Teman-teman di kelas berdecak kagum.
“Seperti apa sekolahmu di sana?” seorang anak perempuan berbaju biru muda bertanya.
“Di sekolahku…ng…kami memakai seragam sekolah dan masuk jam 8 pagi. Di sini kurasa lebih enak karena boleh pakai baju apa saja, walaupun….sekolahnya menurutku terlalu pagi.”
Teman-teman sekelasnya tertawa kecil.
“Lalu… gedung sekolahku bertingkat. Ada tiga tingkat. Aku suka naik ke atap sekolah.”
“Ada apa di atap sekolah?” tanya teman yang lain.
”Menunggu pesawat terbang lewat.”
”Tapi tidak harus ke sana pun bisa lihat, kan?” tanya seorang anak yang berkacamata.
”Tapi di ketinggian terasa lebih dekat.”
“Oooh,” teman-teman mengangguk dan memberikan reaksi yang beragam. Kecuali satu orang. Ia hanya diam tak bereaksi.
“Ok, Maya. Terima kasih. Silakan duduk. Di sana ada bangku kosong,” kata Bu Dinaya sambil menunjuk bangku kosong yang ada di dekat jendela. Tepatnya di sebelah anak perempuan berbaju biru yang tadi bertanya pada Maya. Di kelas itu satu bangku diisi dua orang anak. Kalau di sekolah lamanya, masing-masing murid punya bangku sendiri.

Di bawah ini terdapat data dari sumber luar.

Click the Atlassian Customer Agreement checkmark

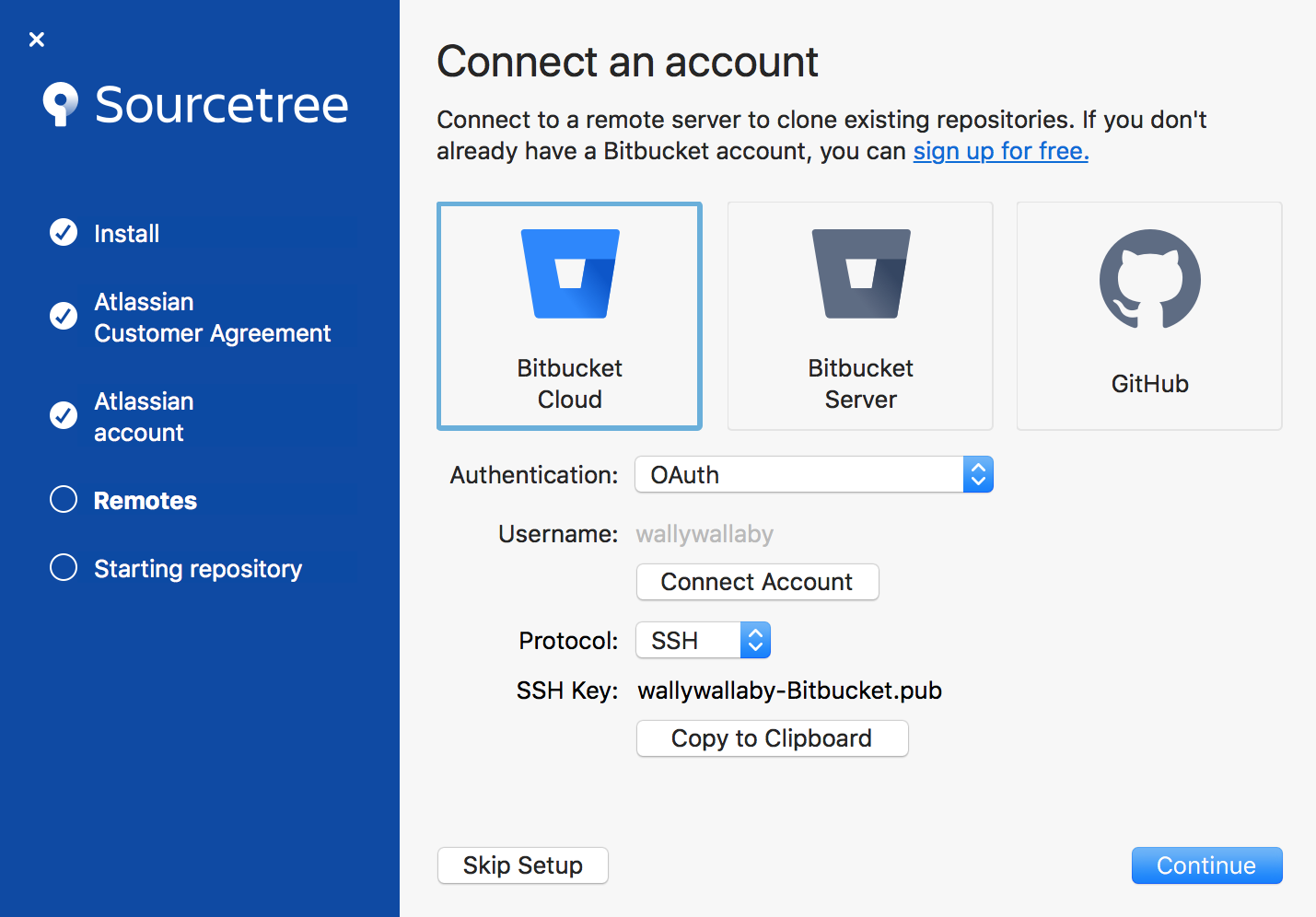pos(63,316)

Maya berjalan ke arah bangku kosong itu, sambil mendengarkan nasihat bu Dinaya.
“Anak-anak, Maya berasal dari kota yang punya kebiasan berbeda dengan di sini. Dia perlu waktu untuk menyesuaikan diri dengan kebiasaan di Solumi. Ibu harap kalian bisa membantunya supaya dia nyaman dan betah,” tutup Bu Dinaya.
“Baik bu,” kata anak-anak hampir bersamaan.